** 任务说明 **
将条目从开头一直到含有“click(267, 563)”的那一行（含该行）的内容整理成编号列表，空行不计。

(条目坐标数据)
● ● ● ● ●

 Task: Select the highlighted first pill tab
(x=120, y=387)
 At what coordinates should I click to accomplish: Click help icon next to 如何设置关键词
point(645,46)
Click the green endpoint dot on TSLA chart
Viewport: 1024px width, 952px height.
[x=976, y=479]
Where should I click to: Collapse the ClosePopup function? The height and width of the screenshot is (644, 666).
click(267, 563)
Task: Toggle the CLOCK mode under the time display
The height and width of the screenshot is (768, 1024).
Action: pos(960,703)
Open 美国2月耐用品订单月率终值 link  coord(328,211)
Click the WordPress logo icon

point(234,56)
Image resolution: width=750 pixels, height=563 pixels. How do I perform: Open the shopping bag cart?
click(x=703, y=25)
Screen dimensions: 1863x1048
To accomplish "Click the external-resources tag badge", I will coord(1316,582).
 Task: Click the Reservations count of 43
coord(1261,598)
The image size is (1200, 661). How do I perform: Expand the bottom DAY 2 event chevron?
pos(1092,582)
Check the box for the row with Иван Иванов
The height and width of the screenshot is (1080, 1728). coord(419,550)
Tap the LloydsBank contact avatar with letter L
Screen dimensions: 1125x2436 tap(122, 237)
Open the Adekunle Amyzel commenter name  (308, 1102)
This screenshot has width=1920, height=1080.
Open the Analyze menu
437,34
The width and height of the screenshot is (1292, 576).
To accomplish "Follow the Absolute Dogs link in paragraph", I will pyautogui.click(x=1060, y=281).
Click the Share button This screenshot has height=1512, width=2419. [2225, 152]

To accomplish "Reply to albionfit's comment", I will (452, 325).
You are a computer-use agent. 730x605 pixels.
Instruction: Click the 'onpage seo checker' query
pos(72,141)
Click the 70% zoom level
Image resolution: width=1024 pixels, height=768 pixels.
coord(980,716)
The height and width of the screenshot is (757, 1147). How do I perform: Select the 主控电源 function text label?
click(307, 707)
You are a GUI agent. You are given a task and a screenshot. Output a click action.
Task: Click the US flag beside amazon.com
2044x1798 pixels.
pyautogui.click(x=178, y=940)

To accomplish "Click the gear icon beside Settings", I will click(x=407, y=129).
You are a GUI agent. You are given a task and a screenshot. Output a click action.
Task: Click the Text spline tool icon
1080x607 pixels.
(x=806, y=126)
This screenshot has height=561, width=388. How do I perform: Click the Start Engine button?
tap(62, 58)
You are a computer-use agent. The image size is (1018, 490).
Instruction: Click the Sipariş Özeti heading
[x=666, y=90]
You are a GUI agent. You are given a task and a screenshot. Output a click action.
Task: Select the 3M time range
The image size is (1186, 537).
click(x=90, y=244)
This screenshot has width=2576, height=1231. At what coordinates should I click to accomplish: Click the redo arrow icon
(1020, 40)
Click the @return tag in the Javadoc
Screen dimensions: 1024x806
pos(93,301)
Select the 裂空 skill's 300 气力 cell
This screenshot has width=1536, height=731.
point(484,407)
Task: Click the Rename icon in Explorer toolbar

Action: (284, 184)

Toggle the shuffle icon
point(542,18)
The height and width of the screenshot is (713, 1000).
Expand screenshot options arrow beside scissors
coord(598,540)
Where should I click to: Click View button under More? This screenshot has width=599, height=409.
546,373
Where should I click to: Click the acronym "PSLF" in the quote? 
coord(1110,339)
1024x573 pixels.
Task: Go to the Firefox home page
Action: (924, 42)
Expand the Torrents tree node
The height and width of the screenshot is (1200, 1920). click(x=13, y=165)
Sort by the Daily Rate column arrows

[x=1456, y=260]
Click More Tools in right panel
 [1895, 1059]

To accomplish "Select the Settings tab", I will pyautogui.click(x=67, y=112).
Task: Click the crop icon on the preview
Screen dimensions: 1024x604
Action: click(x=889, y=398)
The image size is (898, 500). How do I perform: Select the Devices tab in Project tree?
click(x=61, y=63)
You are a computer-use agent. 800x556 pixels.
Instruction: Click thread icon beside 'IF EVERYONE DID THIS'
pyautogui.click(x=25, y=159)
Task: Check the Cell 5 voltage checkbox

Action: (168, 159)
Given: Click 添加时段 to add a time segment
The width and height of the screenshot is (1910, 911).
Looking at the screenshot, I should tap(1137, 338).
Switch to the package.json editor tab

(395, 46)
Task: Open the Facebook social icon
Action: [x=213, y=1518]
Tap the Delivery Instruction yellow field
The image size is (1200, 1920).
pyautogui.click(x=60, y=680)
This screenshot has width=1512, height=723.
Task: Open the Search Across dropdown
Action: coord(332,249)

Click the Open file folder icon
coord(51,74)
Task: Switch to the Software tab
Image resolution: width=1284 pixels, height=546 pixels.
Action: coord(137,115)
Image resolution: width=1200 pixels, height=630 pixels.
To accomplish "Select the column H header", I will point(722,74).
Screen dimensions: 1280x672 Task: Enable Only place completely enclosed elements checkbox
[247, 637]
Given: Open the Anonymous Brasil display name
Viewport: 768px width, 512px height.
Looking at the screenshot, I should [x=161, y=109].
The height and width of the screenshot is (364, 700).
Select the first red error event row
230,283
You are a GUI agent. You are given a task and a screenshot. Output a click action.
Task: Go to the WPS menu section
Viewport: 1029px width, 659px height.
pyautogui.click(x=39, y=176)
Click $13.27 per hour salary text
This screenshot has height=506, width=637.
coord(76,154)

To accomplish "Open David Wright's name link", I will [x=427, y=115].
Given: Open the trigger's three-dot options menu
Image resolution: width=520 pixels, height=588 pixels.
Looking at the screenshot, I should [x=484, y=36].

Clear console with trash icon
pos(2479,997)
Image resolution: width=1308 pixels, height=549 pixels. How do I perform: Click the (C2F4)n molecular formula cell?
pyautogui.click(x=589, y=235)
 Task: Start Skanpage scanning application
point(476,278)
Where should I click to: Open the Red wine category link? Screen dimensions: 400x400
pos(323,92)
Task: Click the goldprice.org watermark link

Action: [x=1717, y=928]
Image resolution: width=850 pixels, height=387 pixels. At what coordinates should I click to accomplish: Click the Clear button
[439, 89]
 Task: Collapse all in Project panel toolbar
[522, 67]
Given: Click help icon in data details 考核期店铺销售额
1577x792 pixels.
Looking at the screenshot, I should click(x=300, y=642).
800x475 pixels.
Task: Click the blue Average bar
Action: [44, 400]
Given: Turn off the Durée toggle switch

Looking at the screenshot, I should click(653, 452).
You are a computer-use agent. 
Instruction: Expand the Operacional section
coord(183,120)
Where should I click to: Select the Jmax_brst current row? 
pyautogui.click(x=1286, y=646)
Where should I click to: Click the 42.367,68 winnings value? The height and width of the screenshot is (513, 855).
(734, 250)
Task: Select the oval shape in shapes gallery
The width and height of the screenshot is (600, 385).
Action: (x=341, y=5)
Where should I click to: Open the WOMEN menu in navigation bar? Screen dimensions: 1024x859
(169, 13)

● ● ● ● ●

** 作答 **
1.  Task: Select the highlighted first pill tab
2. (x=120, y=387)
3.  At what coordinates should I click to accomplish: Click help icon next to 如何设置关键词
4. point(645,46)
5. Click the green endpoint dot on TSLA chart
6. Viewport: 1024px width, 952px height.
7. [x=976, y=479]
8. Where should I click to: Collapse the ClosePopup function? The height and width of the screenshot is (644, 666).
9. click(267, 563)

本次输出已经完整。